November 18, 2013
Live $200 buy in on Vegas strip. Blinds 400/800/75. Hero’s stack 12K Villain 40K.
Villain is a regular. He’s a retired guy, generally a big fish, playing too many hands. I’d estimate probably 40-60% of pots. His main weakness is inability to fold. He limps fairly often and raises a little less frequently. He rarely limp/folds and very unlikely to fold to a 3-bet after he opens. I would assume his raining range is generally stronger than his limping range, so maybe top 15% of hands.
Pre-flop villain min-raised to 1600 MP1. Action folded to hero on the button with A3.
With 15 BB, against many villains this seems like a good spot for a 3-bet shove. I have the ace blocker flush and wheel backup so I’m not in terrible shape when called. However, I expect to have very little fold equity, so I could get calls from weak dominated aces and small pairs where I have 25-30% equity that other players might fold.

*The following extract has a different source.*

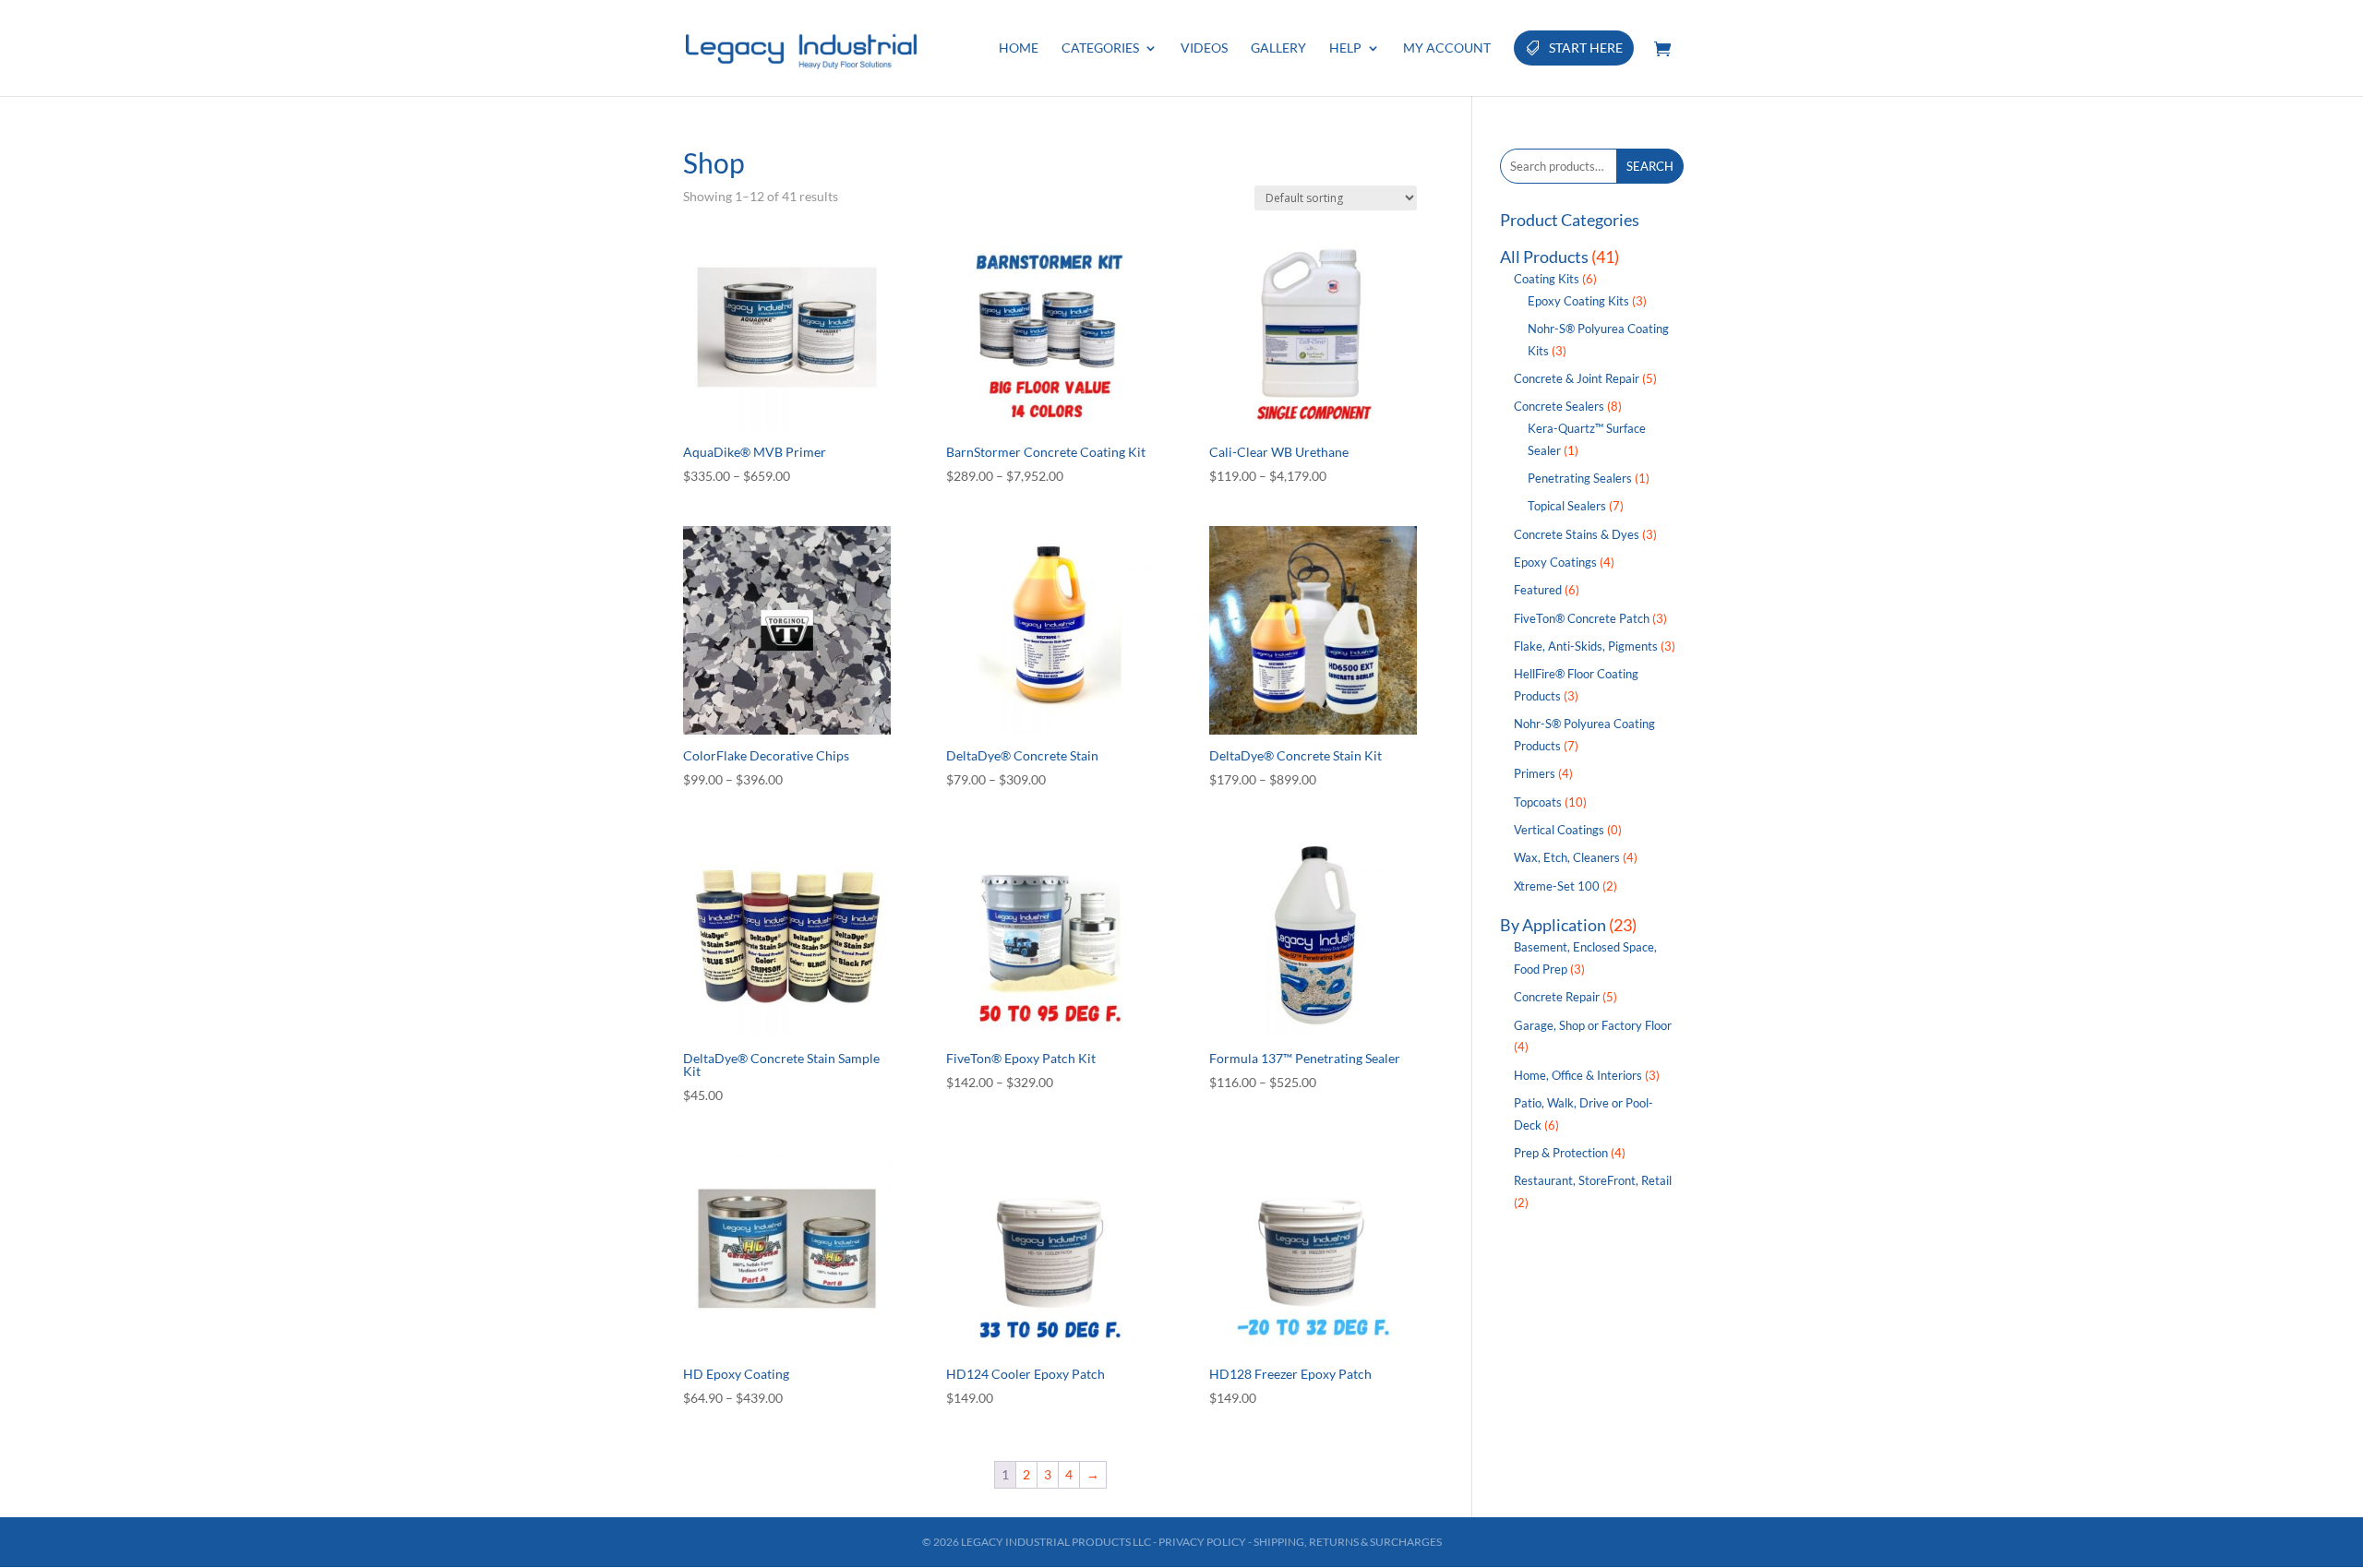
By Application (1553, 925)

Folding is defensible given that villain probably has a better than average hand (for him), my hand is good but not great and I don’t have much of a stack to leverage the position or skill advantage.

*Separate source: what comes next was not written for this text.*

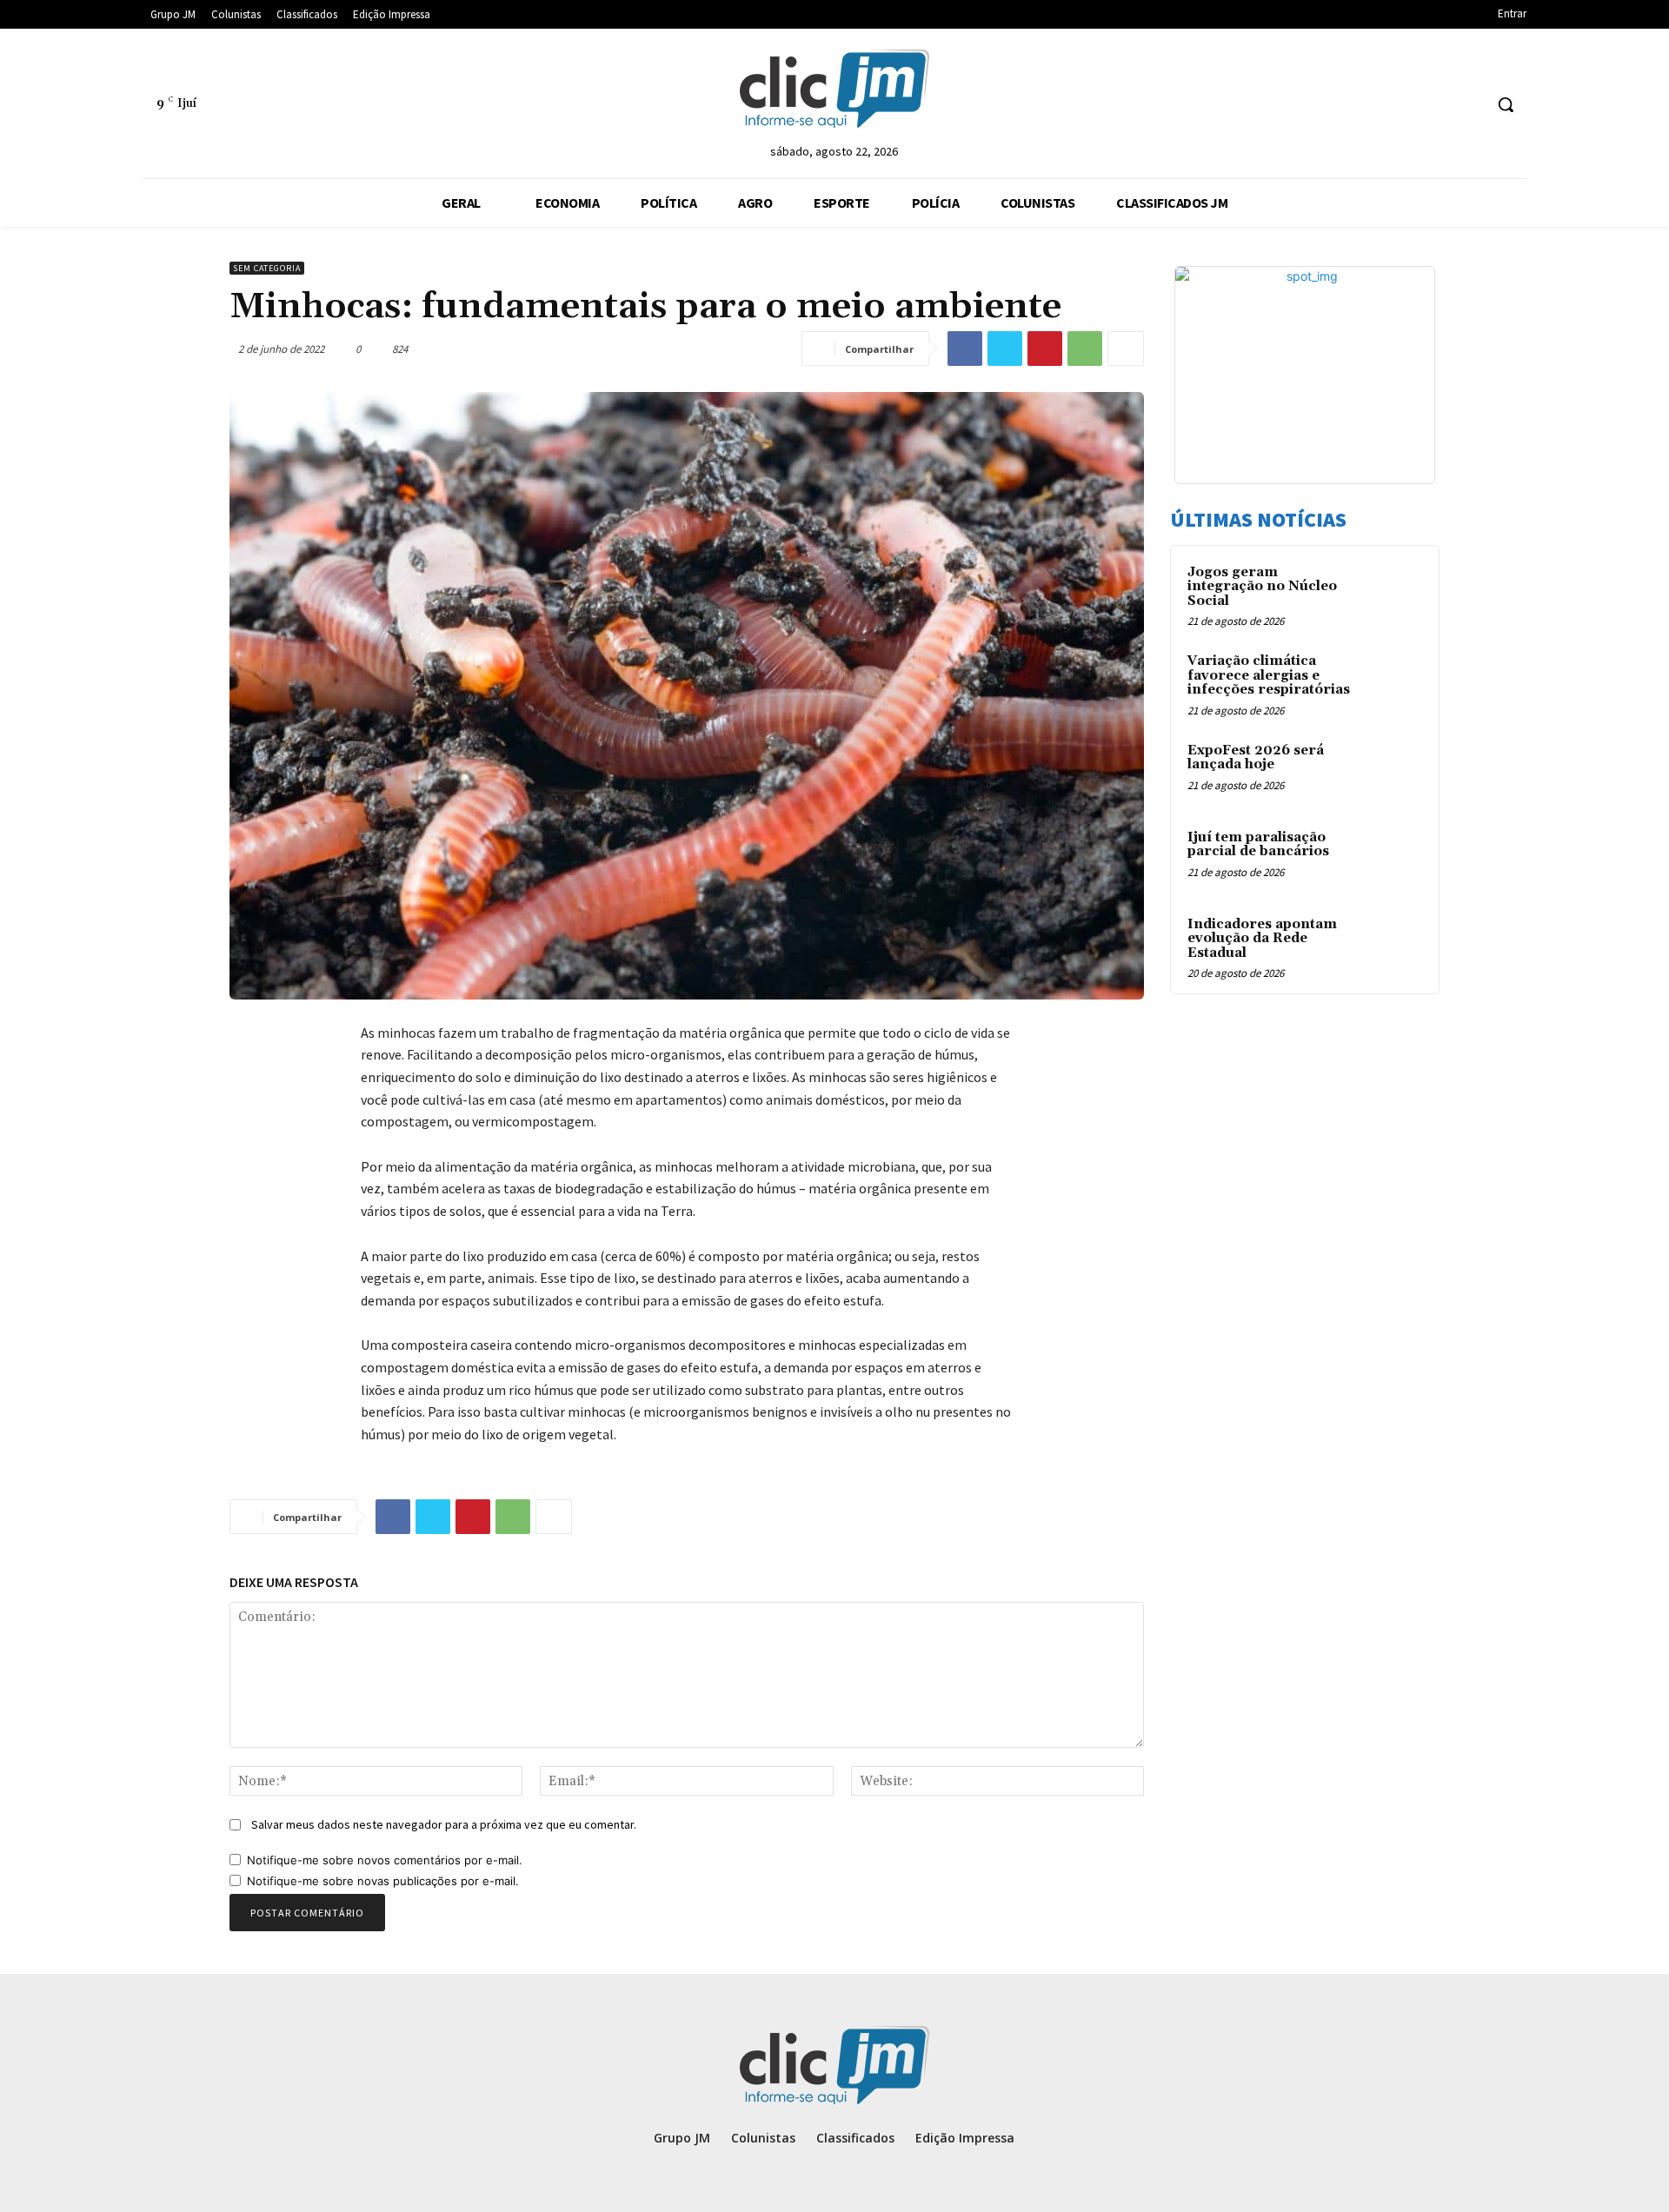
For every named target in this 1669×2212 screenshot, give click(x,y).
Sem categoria (267, 268)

In general, I don’t like flatting any raise with only 15 BB but I have position, and will have slightly more fold equity after the flop and can give up if the board is very unfavorable. If I call and whiff the flop I still have 13 BB left, enough to make most opponents think twice before calling a shove.
How would you decide between shove, fold or call in this spot? If it’s defensible to flat with A3s, what other hands would be in a calling range?
TPE Pro
December 6, 2012
I’d rule out flatting. If you ignore the effect of others behind you waking up with hands (which isn’t actually negligible, but makes the math easier) you should be able to calculate the cEV of shoving. You just have to estimate Villain’s opening and calling ranges and calculate your equity vs his calling range.
November 6, 2015
It might be higher variance, but you said it yourself.
Lets say this guy is comming in with 40%. Then you are about 50/50 vs hes range if you shove and he calls 100% of the time.
There is chips in the middle already, so this is already a +chipEV play.
Lets say he folds 50% of hes limping range here, and calling a 20% range.
You still have 45% equity against him, but 50% of the times, you pick up chips.
All this without taking sb and bb into consideration.